■ PROVIDED INFORMATION:
--------

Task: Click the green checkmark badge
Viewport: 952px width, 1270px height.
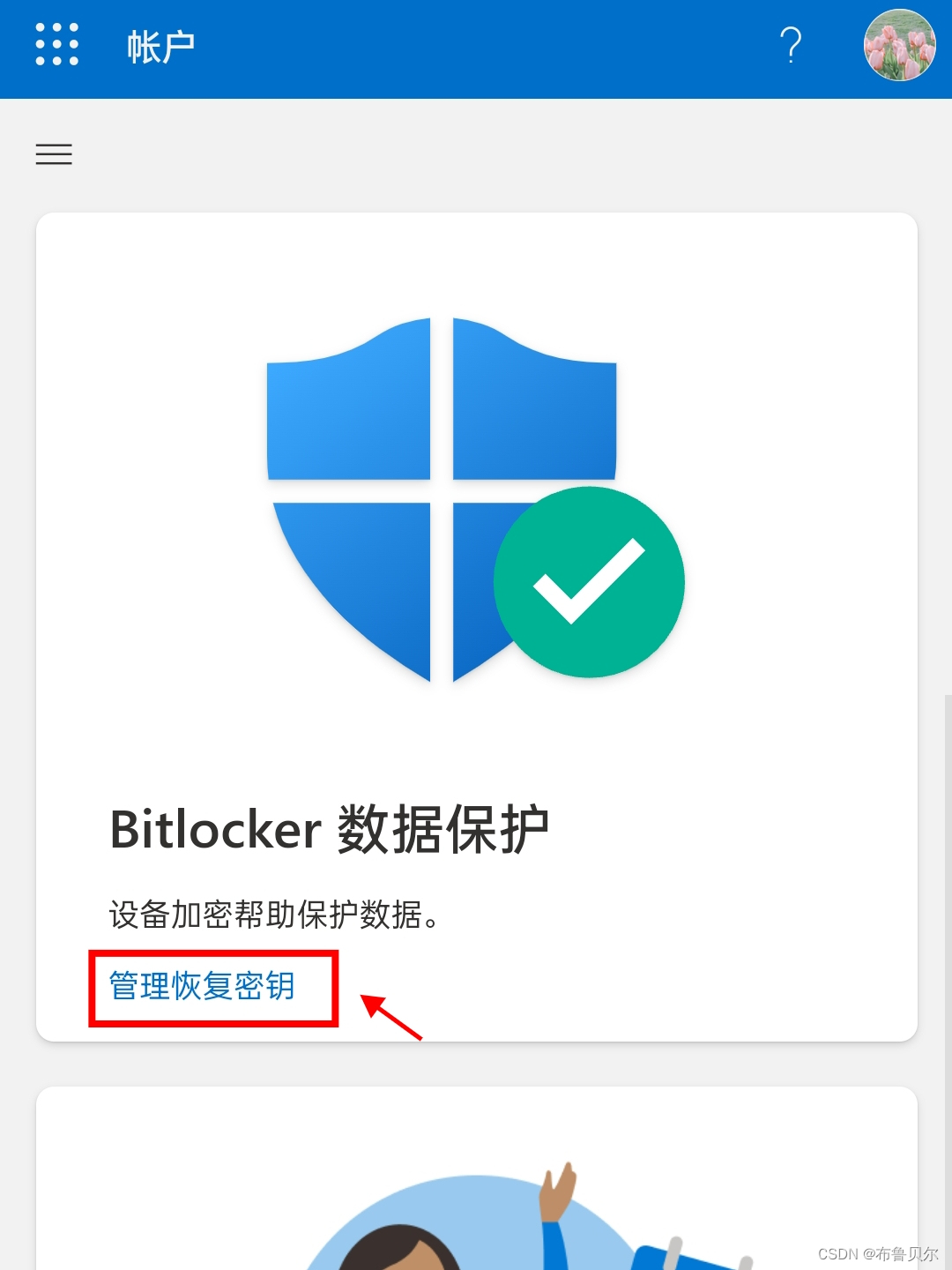Action: point(589,582)
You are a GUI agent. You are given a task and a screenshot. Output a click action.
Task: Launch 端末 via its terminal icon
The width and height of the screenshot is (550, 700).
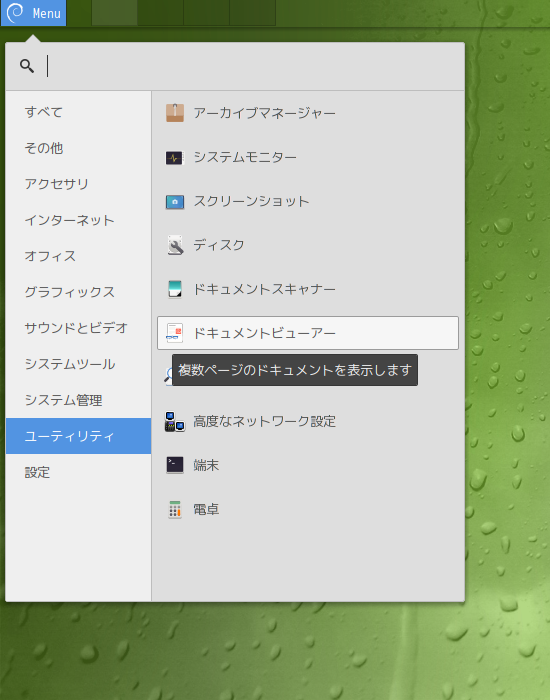175,465
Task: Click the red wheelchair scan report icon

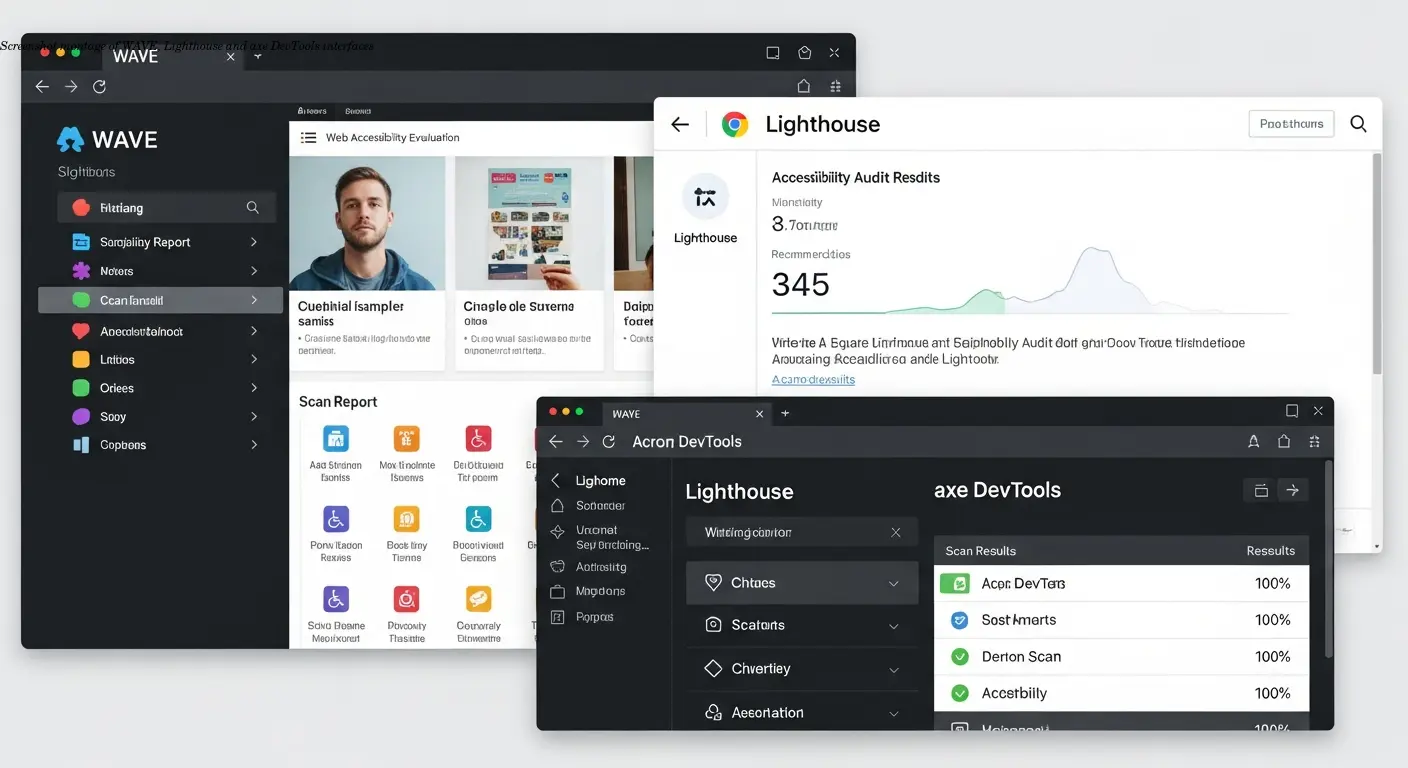Action: click(477, 437)
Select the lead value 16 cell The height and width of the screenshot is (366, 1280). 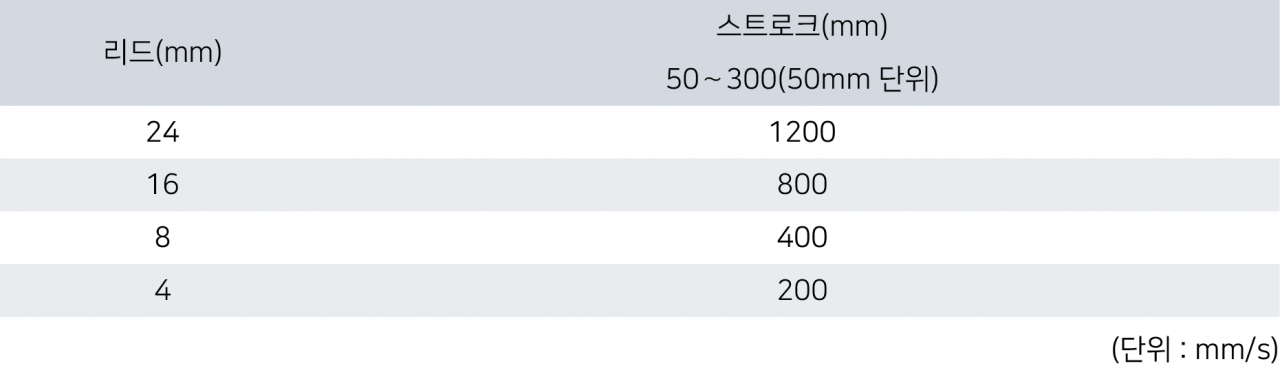162,185
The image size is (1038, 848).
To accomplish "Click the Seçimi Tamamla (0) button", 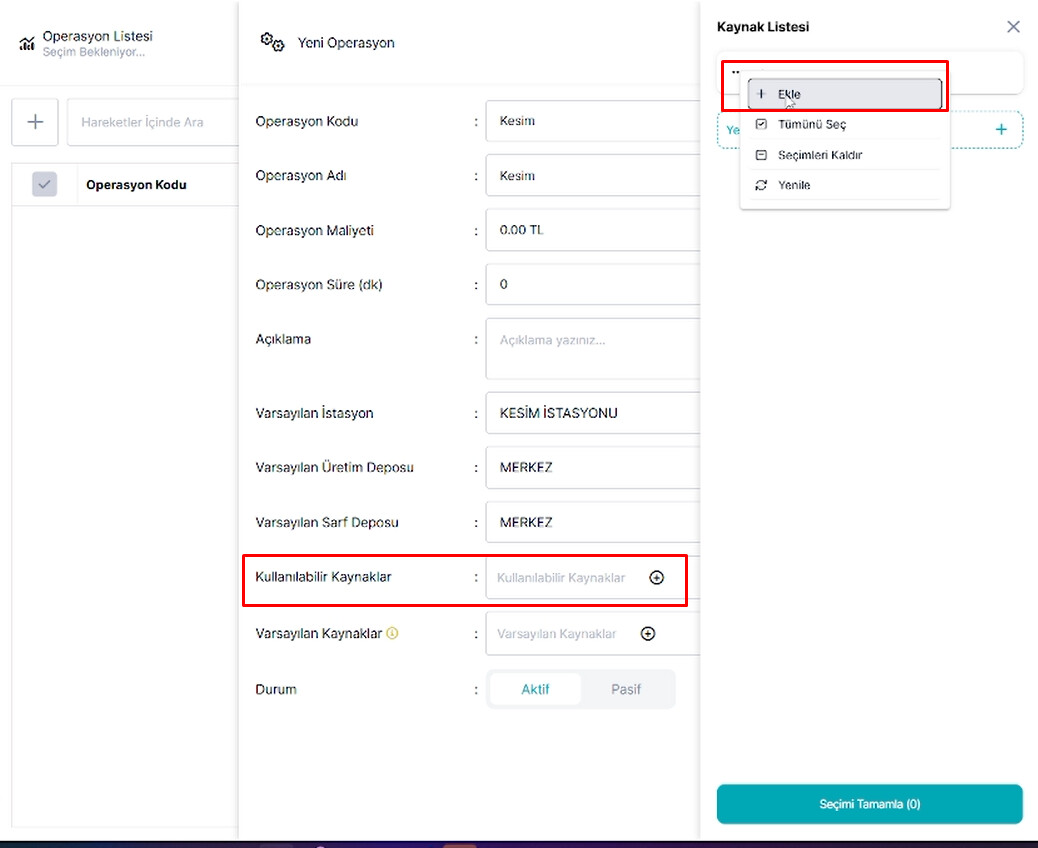I will click(x=869, y=804).
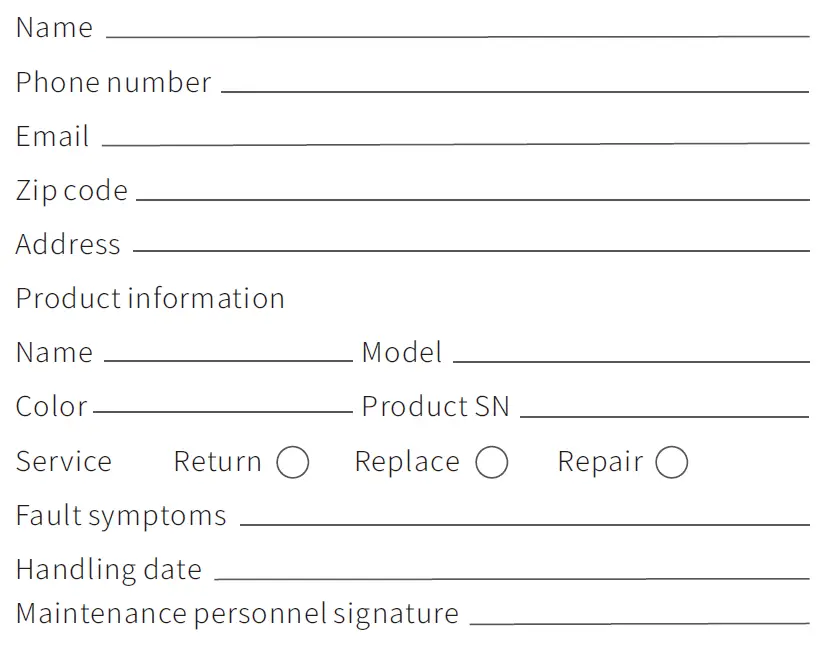Pick the Repair service radio button

(672, 463)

--------

■ AIM OF THE TASK: Stop after the line containing "Task: Launch 端末 via its terminal icon": copy the records exactly from the first line up to there, leaving pictures out.

■ ANSWER SECTION:
Task: Click the green checkmark badge
Viewport: 952px width, 1270px height.
Action: point(589,582)
You are a GUI agent. You are given a task and a screenshot. Output a click action.
Task: Launch 端末 via its terminal icon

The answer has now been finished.